Algebraic Number Theory

6 Geometry of numbers

In this chapter we will develop the machinery necessary for proving Theorem 4.0.3.

Definition 6.0.1
#

A lattice \(\Lambda \subset \mathbb {R}^n\) is a subgroup (under addition) generated by \(n\) linearly independent vectors.

Remark 6.0.2
#

If \(\Lambda \) is a lattice in \(\mathbb {R}^n\) then

\[ \Lambda = \mathbb {Z}e_1 \oplus \cdots \oplus \mathbb {Z}e_n \]

where \(e_i\) are linearly independent vectors over \(\mathbb {R}\), i.e. there does not exist \(r_i \in \mathbb {R}\) such that \(\sum _i r_ie_i =0\). So its not enough that the \(e_i\) be independent over \(\mathbb {Q}\), so \((1,0)\) and \((\pi ,0)\) do not generate a lattice in \(\mathbb {R}^2\).

Definition 6.0.3
#

If \(\Lambda \subset \mathbb {R}^n\) is a lattice generated by \(e_i\) then

\[ P(\Lambda )=\{ x \in \mathbb {R}^n \mid x=\sum _i r_ie_i, 0 \leq r_i {\lt} 1 \} \]

is called the fundamental domain of \(\Lambda \).

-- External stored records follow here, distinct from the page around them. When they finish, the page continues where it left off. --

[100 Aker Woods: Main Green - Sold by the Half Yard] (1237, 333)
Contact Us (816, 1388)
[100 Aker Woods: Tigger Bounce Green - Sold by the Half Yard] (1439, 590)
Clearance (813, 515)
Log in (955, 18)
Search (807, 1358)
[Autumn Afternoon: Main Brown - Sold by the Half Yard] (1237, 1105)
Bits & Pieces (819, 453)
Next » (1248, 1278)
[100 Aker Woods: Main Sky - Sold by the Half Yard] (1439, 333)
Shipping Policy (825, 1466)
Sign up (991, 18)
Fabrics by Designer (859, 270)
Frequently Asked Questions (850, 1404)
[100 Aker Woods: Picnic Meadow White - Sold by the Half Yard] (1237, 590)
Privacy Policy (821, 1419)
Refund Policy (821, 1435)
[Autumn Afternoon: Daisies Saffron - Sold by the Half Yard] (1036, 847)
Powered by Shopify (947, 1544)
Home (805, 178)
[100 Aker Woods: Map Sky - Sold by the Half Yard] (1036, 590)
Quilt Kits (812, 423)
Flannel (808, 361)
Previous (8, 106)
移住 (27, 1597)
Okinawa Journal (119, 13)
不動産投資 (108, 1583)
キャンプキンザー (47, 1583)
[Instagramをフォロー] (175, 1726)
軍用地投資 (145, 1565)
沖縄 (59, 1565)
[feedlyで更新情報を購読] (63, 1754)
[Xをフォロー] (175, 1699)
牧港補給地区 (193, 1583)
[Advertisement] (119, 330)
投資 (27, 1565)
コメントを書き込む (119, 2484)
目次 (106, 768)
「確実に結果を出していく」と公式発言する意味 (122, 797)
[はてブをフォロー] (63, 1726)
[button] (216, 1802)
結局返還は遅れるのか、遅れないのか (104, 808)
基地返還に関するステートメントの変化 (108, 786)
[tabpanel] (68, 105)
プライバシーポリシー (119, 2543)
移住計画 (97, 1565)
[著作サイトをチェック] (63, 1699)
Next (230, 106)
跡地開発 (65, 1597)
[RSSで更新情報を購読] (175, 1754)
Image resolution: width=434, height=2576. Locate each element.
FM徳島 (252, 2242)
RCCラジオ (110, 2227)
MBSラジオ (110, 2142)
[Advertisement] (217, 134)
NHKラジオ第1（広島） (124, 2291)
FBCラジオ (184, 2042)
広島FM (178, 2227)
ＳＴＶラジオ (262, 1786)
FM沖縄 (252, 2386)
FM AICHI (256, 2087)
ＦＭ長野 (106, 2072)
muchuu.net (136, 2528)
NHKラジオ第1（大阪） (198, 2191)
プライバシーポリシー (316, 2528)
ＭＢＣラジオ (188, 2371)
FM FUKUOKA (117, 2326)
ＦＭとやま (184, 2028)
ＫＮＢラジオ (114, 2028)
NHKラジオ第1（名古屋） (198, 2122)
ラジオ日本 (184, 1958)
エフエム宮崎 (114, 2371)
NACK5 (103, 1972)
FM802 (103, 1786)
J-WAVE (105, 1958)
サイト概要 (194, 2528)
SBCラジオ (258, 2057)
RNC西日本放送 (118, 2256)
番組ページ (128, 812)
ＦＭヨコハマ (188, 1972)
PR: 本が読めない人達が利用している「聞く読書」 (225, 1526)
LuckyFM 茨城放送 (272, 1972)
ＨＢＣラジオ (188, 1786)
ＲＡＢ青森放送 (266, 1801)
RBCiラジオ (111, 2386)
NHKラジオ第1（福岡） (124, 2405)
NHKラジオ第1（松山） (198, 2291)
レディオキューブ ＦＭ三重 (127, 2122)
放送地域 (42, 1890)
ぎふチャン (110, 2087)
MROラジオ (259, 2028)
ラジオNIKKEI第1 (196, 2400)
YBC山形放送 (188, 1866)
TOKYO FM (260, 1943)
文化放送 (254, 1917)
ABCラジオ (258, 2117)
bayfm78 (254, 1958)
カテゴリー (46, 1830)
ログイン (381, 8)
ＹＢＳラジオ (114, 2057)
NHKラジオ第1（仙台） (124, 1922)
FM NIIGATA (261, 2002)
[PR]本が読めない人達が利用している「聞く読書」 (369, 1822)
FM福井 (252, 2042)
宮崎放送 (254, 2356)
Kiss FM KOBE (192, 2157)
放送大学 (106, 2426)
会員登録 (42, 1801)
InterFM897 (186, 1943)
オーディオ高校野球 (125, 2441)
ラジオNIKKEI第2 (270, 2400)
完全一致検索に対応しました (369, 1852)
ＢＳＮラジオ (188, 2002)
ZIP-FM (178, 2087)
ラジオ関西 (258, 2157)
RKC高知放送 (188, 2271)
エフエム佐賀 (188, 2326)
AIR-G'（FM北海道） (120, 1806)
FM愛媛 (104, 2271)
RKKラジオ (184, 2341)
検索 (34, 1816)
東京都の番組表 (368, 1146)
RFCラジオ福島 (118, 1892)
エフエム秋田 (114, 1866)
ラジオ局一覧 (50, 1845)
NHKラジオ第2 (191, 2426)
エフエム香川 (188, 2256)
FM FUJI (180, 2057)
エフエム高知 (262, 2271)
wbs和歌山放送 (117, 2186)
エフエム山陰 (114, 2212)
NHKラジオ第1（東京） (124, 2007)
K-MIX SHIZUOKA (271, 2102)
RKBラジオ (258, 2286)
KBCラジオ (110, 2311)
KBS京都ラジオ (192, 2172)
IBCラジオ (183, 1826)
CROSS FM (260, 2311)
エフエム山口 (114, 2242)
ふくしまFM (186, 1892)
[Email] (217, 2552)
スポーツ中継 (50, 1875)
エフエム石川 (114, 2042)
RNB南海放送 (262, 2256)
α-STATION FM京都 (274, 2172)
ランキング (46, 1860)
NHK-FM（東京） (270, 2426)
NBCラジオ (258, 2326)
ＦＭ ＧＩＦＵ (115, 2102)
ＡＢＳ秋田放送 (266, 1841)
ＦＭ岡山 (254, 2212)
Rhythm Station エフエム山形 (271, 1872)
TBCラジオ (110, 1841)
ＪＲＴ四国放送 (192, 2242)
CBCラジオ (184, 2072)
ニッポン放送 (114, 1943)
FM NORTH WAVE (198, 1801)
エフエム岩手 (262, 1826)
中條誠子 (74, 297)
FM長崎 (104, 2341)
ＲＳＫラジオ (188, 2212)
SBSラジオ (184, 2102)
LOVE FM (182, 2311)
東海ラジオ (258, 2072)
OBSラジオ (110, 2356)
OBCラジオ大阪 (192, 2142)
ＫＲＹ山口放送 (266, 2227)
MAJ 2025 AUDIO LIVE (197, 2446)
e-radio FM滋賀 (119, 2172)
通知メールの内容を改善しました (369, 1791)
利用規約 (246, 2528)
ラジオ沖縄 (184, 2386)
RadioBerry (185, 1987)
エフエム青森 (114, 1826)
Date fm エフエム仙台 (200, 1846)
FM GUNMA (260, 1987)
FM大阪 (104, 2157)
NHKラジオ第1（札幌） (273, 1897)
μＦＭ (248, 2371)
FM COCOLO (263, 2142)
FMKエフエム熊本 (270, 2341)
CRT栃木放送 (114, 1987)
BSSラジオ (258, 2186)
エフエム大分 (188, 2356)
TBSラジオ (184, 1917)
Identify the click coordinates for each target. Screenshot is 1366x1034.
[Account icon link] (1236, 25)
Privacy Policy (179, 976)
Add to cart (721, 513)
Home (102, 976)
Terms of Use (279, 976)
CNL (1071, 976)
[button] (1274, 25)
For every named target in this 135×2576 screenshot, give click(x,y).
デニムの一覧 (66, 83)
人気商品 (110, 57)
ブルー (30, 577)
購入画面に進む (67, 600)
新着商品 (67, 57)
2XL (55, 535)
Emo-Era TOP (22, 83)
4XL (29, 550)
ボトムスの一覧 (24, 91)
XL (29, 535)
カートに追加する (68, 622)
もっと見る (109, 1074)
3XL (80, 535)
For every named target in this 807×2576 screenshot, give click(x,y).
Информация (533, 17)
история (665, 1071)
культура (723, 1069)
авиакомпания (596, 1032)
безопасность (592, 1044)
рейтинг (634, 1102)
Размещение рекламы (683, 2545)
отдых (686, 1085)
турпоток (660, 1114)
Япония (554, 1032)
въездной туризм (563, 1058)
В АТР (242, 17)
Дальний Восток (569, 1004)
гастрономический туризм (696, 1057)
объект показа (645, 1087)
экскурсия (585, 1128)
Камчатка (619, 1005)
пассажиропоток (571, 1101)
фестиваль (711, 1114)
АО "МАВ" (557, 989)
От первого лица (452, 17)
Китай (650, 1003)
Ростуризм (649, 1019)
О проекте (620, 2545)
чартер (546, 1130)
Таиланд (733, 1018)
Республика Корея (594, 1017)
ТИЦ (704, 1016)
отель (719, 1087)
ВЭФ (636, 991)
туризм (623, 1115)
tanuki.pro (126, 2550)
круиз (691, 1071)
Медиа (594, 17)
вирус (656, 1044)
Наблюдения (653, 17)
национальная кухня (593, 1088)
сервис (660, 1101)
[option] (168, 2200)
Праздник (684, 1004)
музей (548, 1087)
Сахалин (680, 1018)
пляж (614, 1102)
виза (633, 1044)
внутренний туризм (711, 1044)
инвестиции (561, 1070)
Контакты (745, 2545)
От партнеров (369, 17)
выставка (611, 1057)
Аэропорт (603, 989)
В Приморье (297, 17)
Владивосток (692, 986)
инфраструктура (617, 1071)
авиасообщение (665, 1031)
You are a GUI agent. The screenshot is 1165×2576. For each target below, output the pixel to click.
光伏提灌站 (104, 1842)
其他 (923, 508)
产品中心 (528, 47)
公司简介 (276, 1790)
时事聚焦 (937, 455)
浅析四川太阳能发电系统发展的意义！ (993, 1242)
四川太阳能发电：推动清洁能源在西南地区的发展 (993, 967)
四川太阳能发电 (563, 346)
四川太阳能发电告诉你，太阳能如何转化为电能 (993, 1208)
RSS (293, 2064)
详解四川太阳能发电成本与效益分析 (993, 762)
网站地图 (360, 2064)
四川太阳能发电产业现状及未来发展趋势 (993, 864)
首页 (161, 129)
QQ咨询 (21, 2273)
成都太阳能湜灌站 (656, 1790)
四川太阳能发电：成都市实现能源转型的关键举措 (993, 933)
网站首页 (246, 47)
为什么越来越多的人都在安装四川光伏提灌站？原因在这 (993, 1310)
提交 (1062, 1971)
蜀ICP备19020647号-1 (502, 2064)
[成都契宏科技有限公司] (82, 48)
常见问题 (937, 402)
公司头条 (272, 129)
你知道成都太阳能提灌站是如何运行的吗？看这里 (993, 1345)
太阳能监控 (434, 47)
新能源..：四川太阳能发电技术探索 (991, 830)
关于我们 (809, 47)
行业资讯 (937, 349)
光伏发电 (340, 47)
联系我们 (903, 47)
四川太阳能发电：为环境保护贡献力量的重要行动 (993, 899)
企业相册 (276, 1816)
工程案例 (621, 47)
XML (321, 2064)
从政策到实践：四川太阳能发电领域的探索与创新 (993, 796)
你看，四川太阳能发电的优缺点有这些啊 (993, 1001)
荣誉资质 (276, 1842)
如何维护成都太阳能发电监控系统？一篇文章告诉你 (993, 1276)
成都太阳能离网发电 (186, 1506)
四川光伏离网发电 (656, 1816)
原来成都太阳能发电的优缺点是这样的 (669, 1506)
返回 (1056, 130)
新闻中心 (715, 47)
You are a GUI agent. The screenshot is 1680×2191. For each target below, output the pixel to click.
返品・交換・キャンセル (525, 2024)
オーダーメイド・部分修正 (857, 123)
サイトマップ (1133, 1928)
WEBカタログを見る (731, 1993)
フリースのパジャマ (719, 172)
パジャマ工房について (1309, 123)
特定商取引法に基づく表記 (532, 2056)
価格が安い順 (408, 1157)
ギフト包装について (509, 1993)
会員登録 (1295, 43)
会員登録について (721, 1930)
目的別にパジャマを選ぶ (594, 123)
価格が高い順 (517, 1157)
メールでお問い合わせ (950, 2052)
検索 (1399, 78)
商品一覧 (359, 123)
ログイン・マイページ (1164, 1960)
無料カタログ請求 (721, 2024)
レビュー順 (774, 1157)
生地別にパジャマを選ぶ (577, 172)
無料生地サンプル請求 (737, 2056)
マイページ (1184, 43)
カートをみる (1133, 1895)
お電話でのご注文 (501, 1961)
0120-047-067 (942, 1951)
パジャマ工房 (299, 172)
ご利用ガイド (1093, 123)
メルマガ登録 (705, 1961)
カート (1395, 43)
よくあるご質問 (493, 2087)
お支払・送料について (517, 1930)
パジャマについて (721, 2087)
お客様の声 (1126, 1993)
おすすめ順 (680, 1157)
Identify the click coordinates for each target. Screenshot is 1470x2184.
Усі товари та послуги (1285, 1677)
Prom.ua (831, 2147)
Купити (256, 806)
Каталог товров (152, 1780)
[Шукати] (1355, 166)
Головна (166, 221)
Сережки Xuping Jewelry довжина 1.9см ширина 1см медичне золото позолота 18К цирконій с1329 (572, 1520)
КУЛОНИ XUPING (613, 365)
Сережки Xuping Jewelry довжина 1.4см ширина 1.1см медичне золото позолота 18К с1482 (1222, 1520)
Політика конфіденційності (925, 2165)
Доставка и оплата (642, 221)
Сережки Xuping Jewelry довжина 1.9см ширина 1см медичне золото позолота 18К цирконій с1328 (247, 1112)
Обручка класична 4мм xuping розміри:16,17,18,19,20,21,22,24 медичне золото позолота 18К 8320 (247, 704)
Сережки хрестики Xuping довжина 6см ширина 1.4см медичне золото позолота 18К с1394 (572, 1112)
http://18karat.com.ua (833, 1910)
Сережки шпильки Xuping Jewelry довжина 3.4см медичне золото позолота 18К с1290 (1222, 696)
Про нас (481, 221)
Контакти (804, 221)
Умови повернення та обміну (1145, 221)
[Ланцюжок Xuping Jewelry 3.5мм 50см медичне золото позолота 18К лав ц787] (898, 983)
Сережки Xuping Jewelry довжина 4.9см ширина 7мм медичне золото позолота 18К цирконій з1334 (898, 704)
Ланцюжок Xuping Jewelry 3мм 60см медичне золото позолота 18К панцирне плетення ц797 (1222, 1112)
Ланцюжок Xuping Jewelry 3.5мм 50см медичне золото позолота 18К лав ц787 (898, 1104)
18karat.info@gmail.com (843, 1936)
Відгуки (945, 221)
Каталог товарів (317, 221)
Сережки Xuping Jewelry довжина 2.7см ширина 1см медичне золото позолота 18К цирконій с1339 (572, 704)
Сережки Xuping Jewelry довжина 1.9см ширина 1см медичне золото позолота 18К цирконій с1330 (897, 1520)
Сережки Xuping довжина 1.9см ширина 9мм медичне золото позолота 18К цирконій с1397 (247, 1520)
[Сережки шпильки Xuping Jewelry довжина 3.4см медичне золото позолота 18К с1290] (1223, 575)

Note that if we \(\lambda \in \Lambda \) and let \(P(\Lambda )+\lambda =\{ x+ \lambda \mid x \in P(\Lambda )\} \) then

\[ \mathbb {R}^n= \bigcup _{\lambda \in \Lambda } P(\Lambda ) +\lambda . \]

Lemma 6.0.4

Let \(\Lambda \subset \mathbb {R}^n\) be a lattice. Then the volume of \(P(\Lambda )\) does not depend on the choice of basis of \(\Lambda \). Moreover, if \(\{ e_i\} \) is the basis, then

\[ \operatorname{Vol}(P(\Lambda ))=|\det (e_1,e_2,\dots ,e_n)| \]

(here the right hand side is the determinant of the matrix whose columns are given by the \(e_i\)).

Proof

The second statement is just linear algebra, so we will only prove the first. Let \(f_i\) denote a second basis of \(\Lambda \) and let \(M(e_i), M(f_i)\) denote the matrices whose columns are given by \(e_i\) and \(f_i\) respectively. Then

\[ M(e_i)=M(f_i)A \]

where \(A\) is a \(n \times n\) matrix with entries in \(\mathbb {Z}\). Similarly ,

\[ M(f_i)=M(e_i)B. \]

Therefore,

\[ M(e_i)=M(e_i)BA \]

Now, since \(M(e_i),M(f_i)\) are non-degenerate we have \(BA=I\) and therefore \(\det (A)=\pm 1\).

Lemma 6.0.5

Let \(S \subset \mathbb {R}^n\) be a measurable set (i.e. \(\operatorname{Vol}(S)=|\idotsint _S dx_1\cdots dx_n|\) exists) and \(\Lambda \) is a lattice. Then if  \(\operatorname{Vol}(S) {\gt} \operatorname{Vol}(P(\Lambda ))\) then there exist \(x,y \in S\) with \(x \neq y\) such that \(x-y \in \Lambda \).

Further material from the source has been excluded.